Pós-escravidão e África

Por sua vez, Mano Brown disse acreditar que a conversa apresentada pelo podcast irá enriquecer os ouvintes mais jovens, tornando alguns “ensinamentos” e discussões menos elitistas. Ele explica que, para criar uma condição mais igualitária da sociedade, a população preta e periférica busca capacitação pela informação. “Essa busca pela informação é a liberdade do povo preto. Quando ele encontra esse caminho, é quando ele encontra sua estrela.”

Na leitura de Emicida, a igualdade para a população negra é um debate presente desde a pós-abolição da escravidão. Entretanto, ressalta que o período escravocrata “ficou na História”, mas sem criar uma identificação para o jovem negro. “A partir disso, a gente vê as consequências da escravidão até hoje. É por isso que a gente volta nesse assunto”, observa.

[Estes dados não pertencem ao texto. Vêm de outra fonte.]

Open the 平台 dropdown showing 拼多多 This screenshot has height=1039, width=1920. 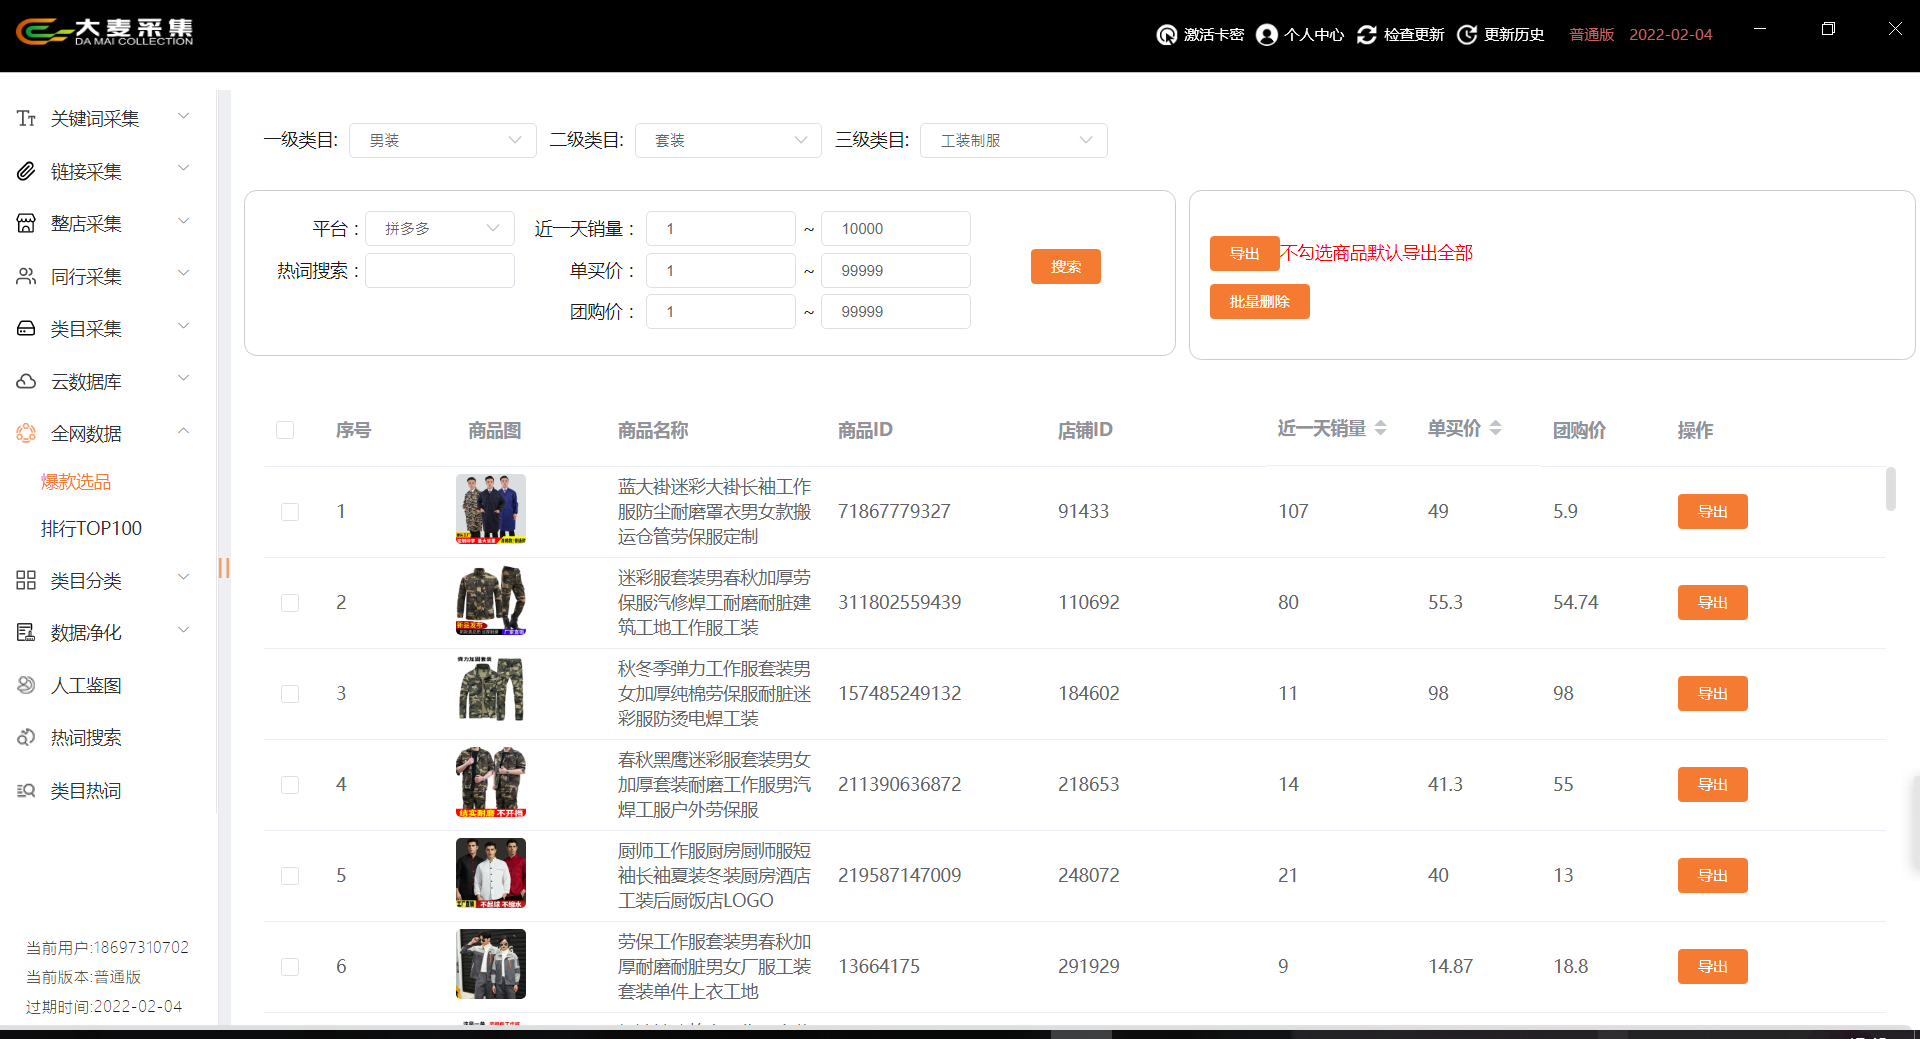(x=440, y=229)
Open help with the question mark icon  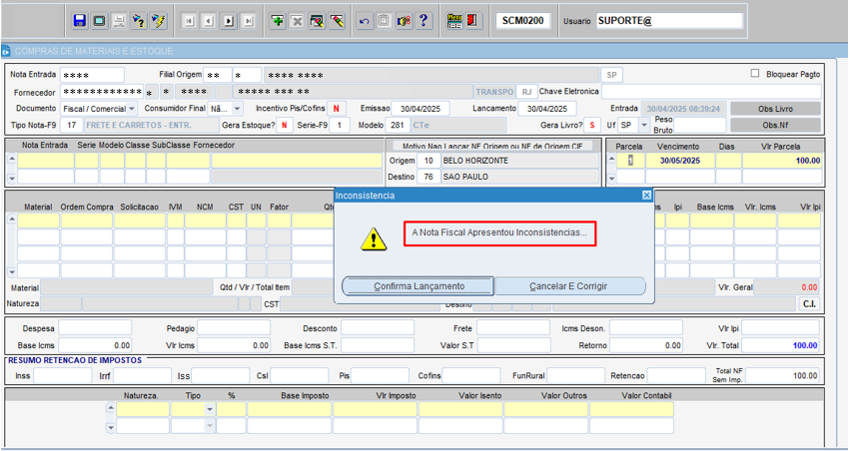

“À medida que a investigação histórica se torna algo mais sofisticado, ela começa a atentar contra o projeto de nação. Em algum momento, para se construir um país, as pessoas precisam esquecer. Mas você só consegue esquecer uma ferida que cicatrizou, não aquela que está aberta. E as feridas da escravidão na sociedade brasileira continuam ‘gritando’. Então, o Brasil não é uma nação, porque as feridas abertas na história continuam sangrando”, acrescenta.

Ao longo da entrevista, Emicida cita ainda sua conexão com a África, definitivamente estabelecida a partir da álbum Sobre Crianças, Quadris, Pesadelos e Lições de Casa (2015), produzido a partir de experiências em países daquele continente. Para ele, o futuro do Brasil e do mundo está no Hemisfério Sul. “A África e a América Latina são dois continentes irmãos só pela geografia. Então, precisamos ser irmãos enquanto povo também. A solução para o mundo virá do Hemisfério Sul. Isso é um fato. As sugestões do Hemisfério Norte até serviram para muita coisa, mas a salvação virá do lado de cá. Nós temos condições de redefinir o futuro do planeta”, defende.


Política brasileira

Durante a conversa, Emicida revisitou sua infância e sua iniciação com o Hip-Hop, além de relembrar um contato que teve com Mano Brown que marcou sua carreira: “Você me disse: ‘faz música boa e dá entrevista da hora’.” Como dois estudiosos, Mano Brown e Emicida compartilham experiências e histórias em comum e o papo se desdobra em assuntos relacionados à urbanização, política e interesses por História.

Ao falar sobre o presidente Jair Bolsonaro (PL), Mano Brown lamenta que parte da população comprou o discurso de “mais segurança” difundido pelo representante da extrema direita do país Como resposta, Emicida resumiu: “O Brasil está brincando de cabra-cega na beira do abismo. A pauta de segurança é o xaveco que o Bolsonaro usou pra chegar no poder”.

Para o entrevistado, toda eleição tem um grande tema, mas as eleições de 2018 foram marcadas pelo rompimento dos valores democráticos. “Teve um momento em que o Brasil debateu desigualdade e fome. Os governos do PT tiveram uma preocupação real sobre esses assuntos. Bolsa Família dividia a sociedade, mas foi um consenso que funcionou. Em algum momento, o Brasil institucional deixou de se preocupar com a manutenção da democracia para priorizar a manutenção de poder”, completa.